Problem>
Retyped exactly and without pictures, the lines from the one with "Given: Select the" through the end of the listing must form the entire answer.
□ □ □ □ □
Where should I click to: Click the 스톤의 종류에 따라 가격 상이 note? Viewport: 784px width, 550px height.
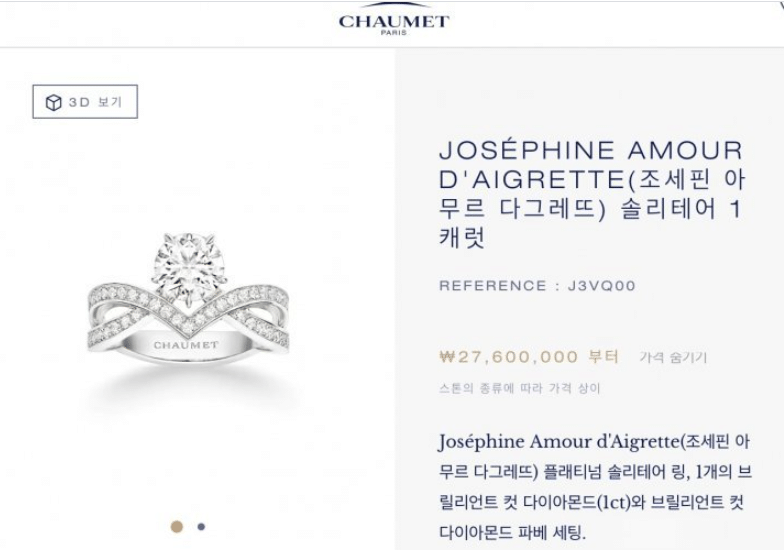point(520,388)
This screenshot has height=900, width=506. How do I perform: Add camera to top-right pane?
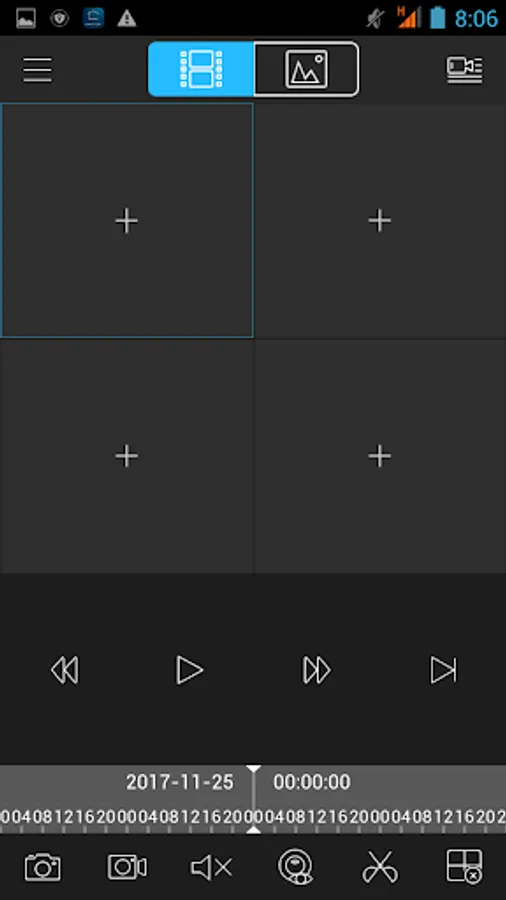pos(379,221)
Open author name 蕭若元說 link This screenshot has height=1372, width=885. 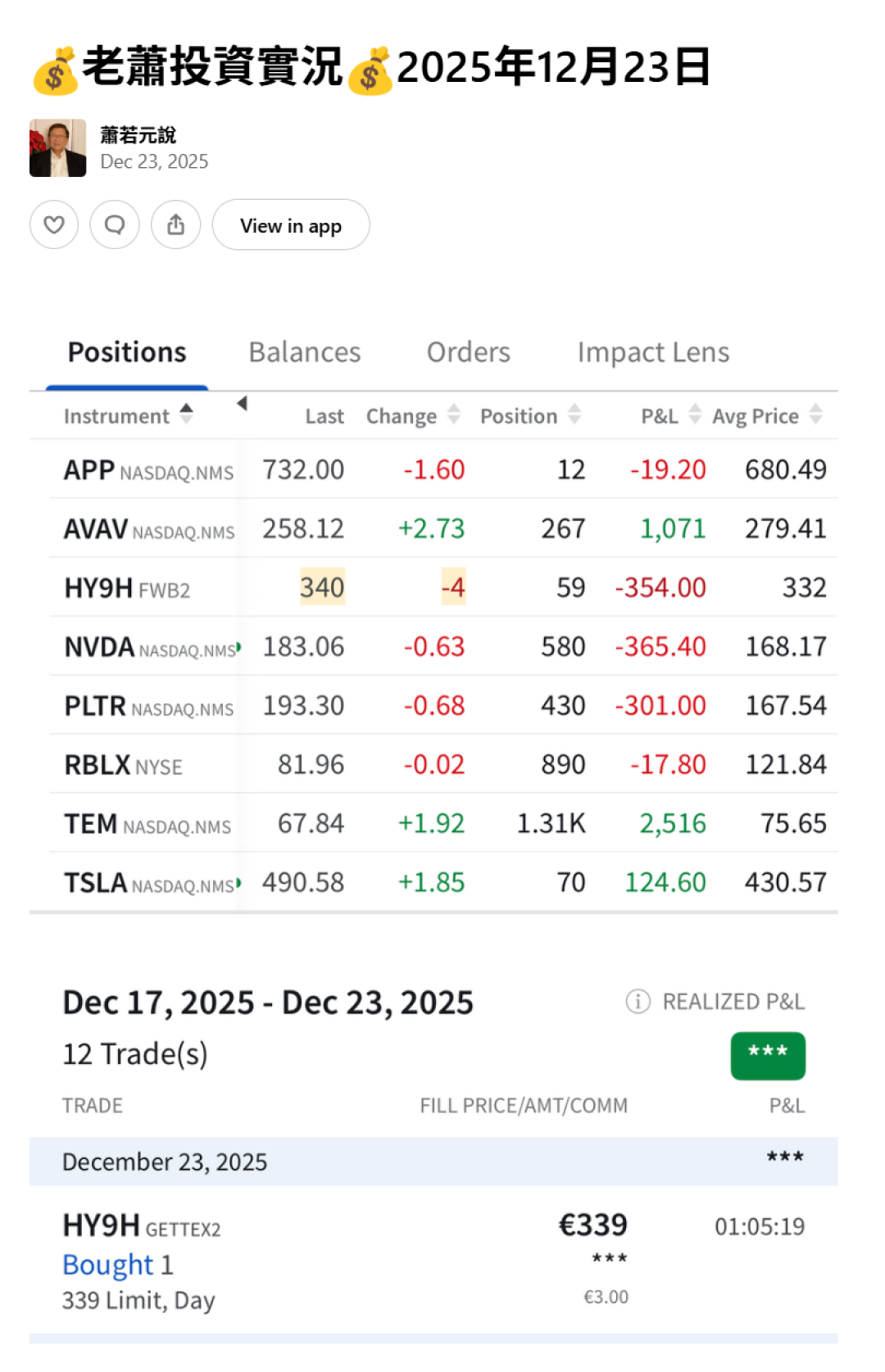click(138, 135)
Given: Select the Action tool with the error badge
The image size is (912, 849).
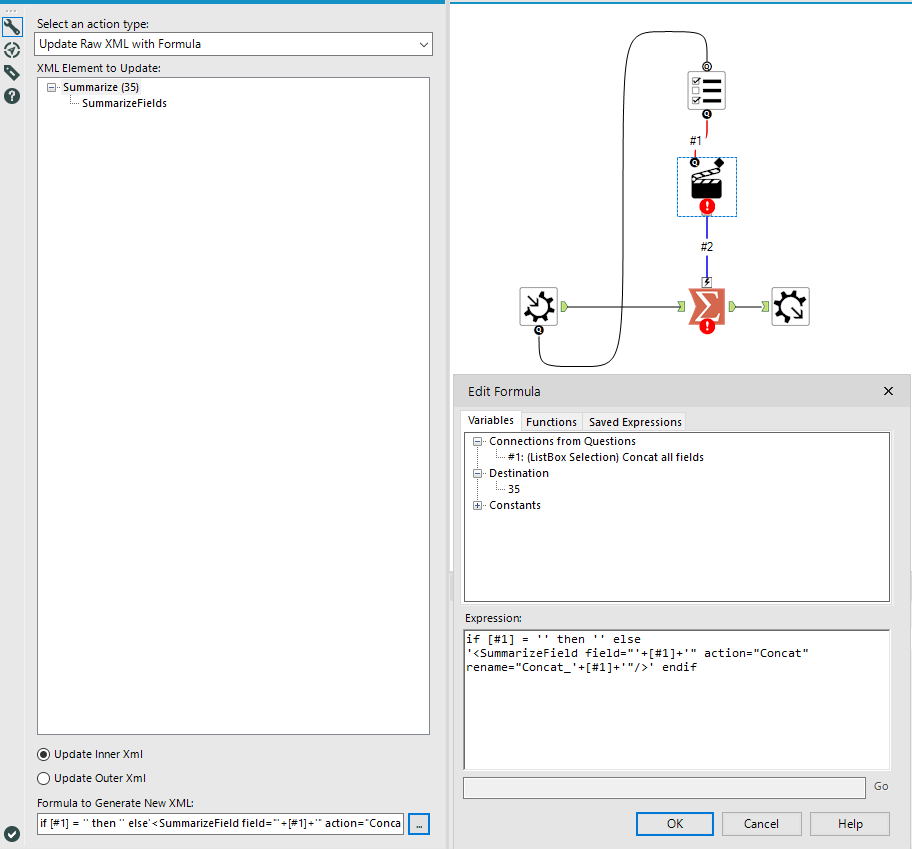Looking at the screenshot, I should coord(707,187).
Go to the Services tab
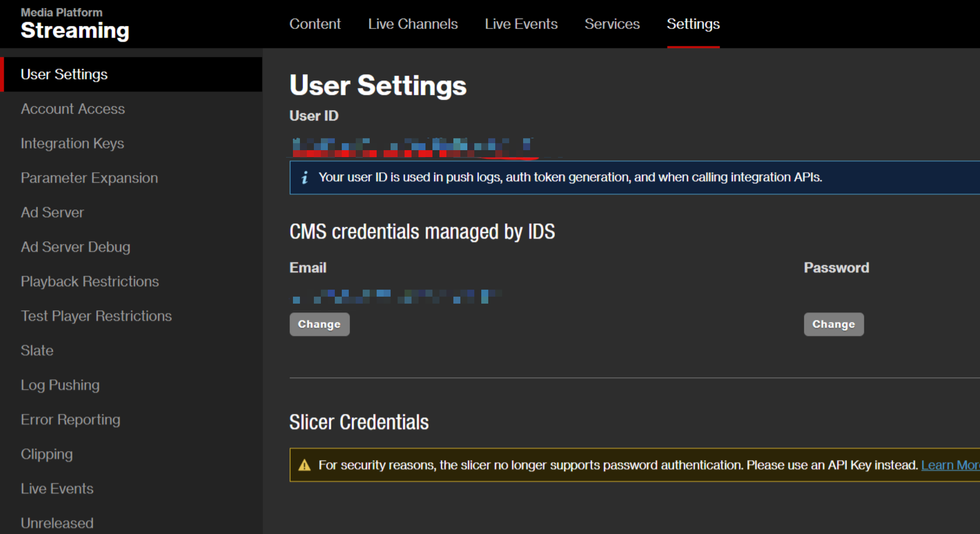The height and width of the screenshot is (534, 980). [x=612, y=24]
□ □ □ □ □
Reply to the exercise>
Given: Select the Action tool with the error badge
The image size is (912, 849).
Looking at the screenshot, I should coord(707,187).
Go to the Services tab
The height and width of the screenshot is (534, 980). [x=612, y=24]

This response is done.